Bien que rien de concret n’ait été découvert, sa relation avec des personnes liées au trafic de drogue suscite des soupçons, qui sont largement utilisés dans la campagne de son adversaire Tabata Amaral. En fait, depuis l'affaire Cariani (où un riche médecin-influenceur a été surpris en train de détourner du matériel pour la production de cocaïne et de crack), il est prudent de soupçonner que les influenceurs riches blanchissent l'argent de la drogue. Cariani, en particulier, était un ami et un partenaire de Marçal.
Sa vie d'influenceur lui a causé jusqu'à présent un problème spécifique : on a découvert qu'il a une communauté sur Discord dans laquelle il paie ceux qui font les meilleurs montages vidéo (c’est-à-dire ceux qui ont le plus d’audience) et cela été considéré comme un délit électoral. C’est pourquoi le tribunal électoral a suspendu les profils de Marçal sur les réseaux sociaux.
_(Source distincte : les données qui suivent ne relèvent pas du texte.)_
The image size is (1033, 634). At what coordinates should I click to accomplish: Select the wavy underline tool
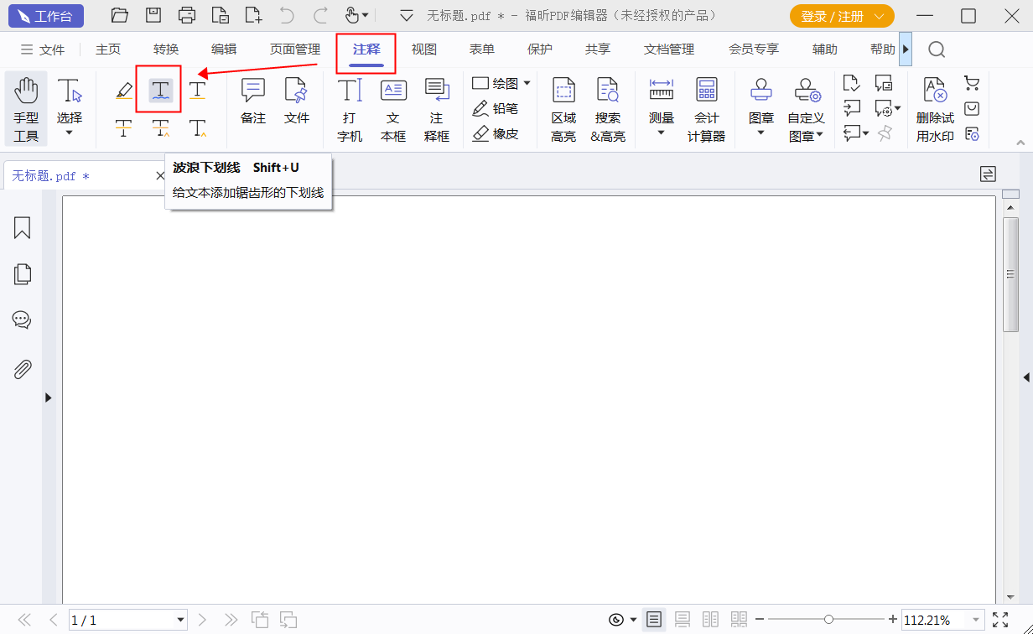point(159,88)
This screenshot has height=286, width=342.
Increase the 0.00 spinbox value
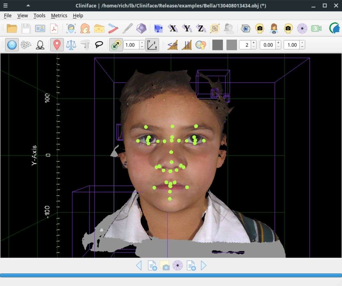tap(278, 43)
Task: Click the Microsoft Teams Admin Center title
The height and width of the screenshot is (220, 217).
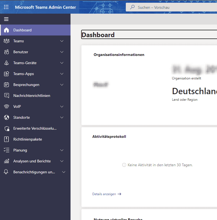Action: pos(45,7)
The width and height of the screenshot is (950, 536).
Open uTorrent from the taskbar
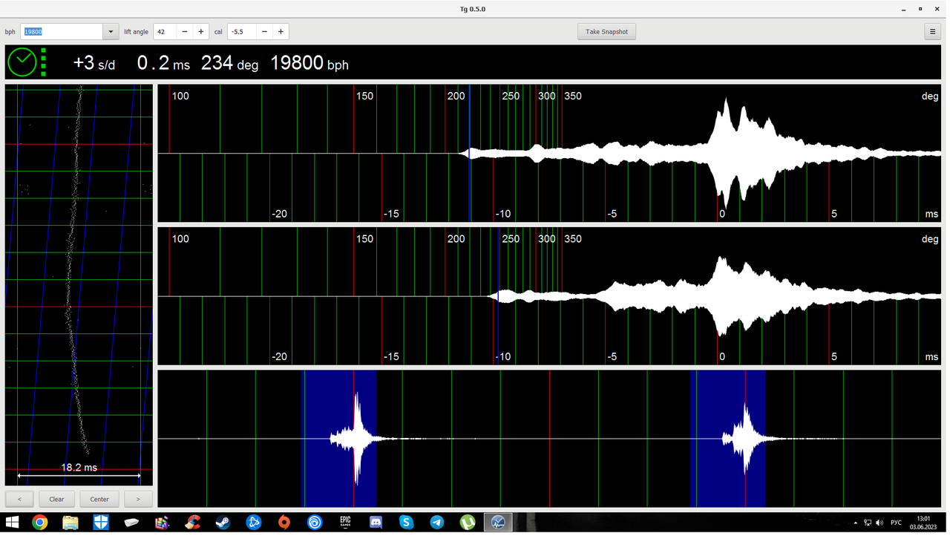pos(467,523)
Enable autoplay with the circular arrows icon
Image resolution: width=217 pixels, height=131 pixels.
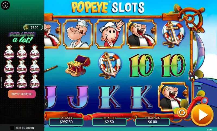[182, 113]
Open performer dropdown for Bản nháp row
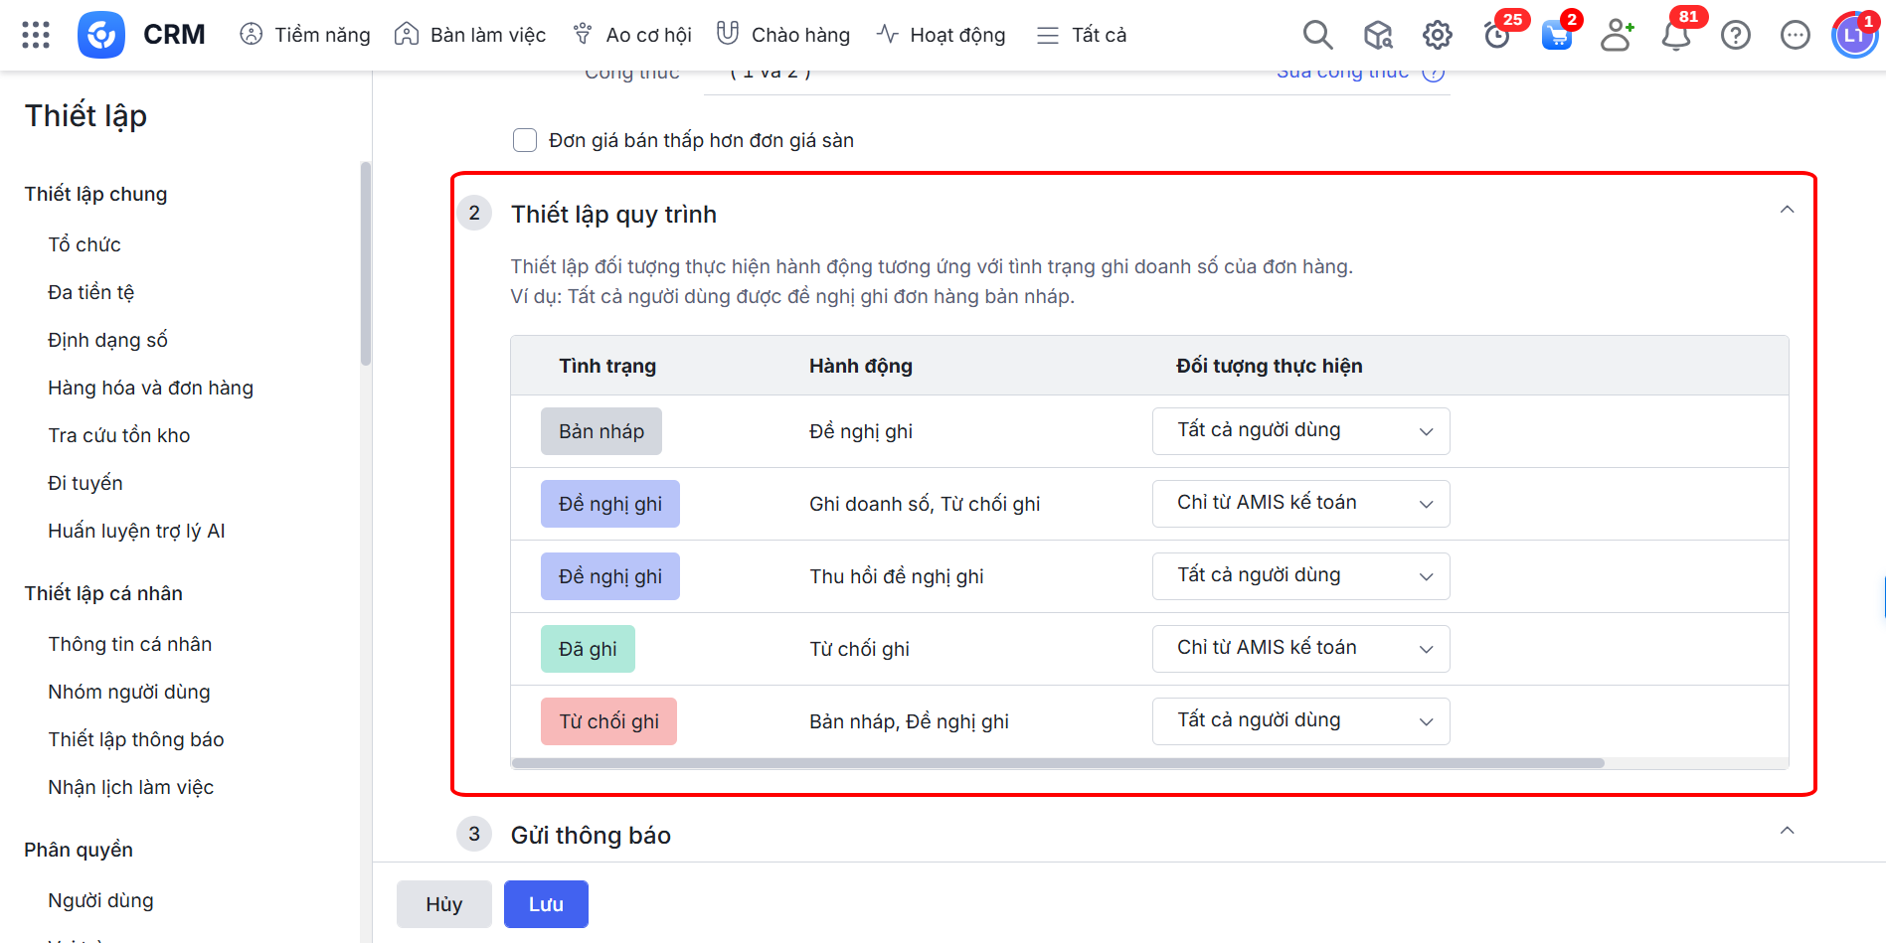The image size is (1886, 943). pyautogui.click(x=1300, y=431)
Il a ainsi eu l’occasion de se victimiser et de passer pour quelqu’un qui est persécuté par le système. Bolsonaro, en revanche, serait un membre du système, puisqu’il soutient Nunes. De plus, Bolsonaro serait intéressé par la suspension de ses réseaux et par le véritable coupable. Les bolsonaristes se sont précipités sur Twitter pour dire qu’ils étaient contre la censure de quiconque. Cependant, le mal était déjà fait. Ici, à l’intérieur de Bahia, dans une municipalité rurale à 1 900 kilomètres de São Paulo, un habitant m’a dit qu’il s’opposait à ce que Bolsonaro faisait contre Marçal. Pour les bolsonaristes, il n’y avait pas d’autre alternative qu’une réconciliation publique, ce que même le fils Carlos Bolsonaro, qui avait été insulté par Marçal, a dû faire.
Alors, s’il n’a pas encore ressuscité quelqu’un d’entre les morts, ni fait marcher un paralytique, Marçal a déjà fait quelque chose que tous les politiciens brésiliens considéreraient comme un miracle : il a détrôné Bolsonaro.